Problem details:
Copy out, exactly as written, only the line containing "Task: Click the 185.090251" and the lines after it through the end of the records.
= = = = = = =
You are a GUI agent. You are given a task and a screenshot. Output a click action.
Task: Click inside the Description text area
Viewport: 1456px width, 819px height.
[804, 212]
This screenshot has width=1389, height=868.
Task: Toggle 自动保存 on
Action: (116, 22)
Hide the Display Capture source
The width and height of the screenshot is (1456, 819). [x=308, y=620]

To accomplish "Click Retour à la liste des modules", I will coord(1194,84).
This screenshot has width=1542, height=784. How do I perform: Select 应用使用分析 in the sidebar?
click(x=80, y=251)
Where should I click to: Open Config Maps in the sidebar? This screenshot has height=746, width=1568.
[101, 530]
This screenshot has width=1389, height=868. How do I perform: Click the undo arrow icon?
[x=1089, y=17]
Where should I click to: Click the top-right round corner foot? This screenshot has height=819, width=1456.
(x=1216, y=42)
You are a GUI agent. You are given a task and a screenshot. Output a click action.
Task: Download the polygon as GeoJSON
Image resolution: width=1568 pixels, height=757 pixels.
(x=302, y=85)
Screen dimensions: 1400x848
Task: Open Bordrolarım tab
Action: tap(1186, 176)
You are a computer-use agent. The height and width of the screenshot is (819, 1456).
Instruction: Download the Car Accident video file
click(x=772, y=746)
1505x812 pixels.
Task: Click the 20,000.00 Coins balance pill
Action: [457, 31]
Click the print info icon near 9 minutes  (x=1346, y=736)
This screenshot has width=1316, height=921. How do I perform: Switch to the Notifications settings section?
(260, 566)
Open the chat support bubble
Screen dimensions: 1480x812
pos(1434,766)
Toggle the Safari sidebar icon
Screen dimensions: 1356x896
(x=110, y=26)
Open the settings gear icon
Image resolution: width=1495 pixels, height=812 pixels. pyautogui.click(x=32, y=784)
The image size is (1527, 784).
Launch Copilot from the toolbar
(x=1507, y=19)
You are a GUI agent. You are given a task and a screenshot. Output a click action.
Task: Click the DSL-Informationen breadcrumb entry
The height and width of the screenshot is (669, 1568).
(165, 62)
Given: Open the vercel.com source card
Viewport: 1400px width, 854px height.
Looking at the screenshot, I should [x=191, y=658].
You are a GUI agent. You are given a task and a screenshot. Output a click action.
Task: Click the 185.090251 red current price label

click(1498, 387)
= = = = = = =
Answer to the problem:
Task: Click the 185.090251 red current price label

click(1498, 387)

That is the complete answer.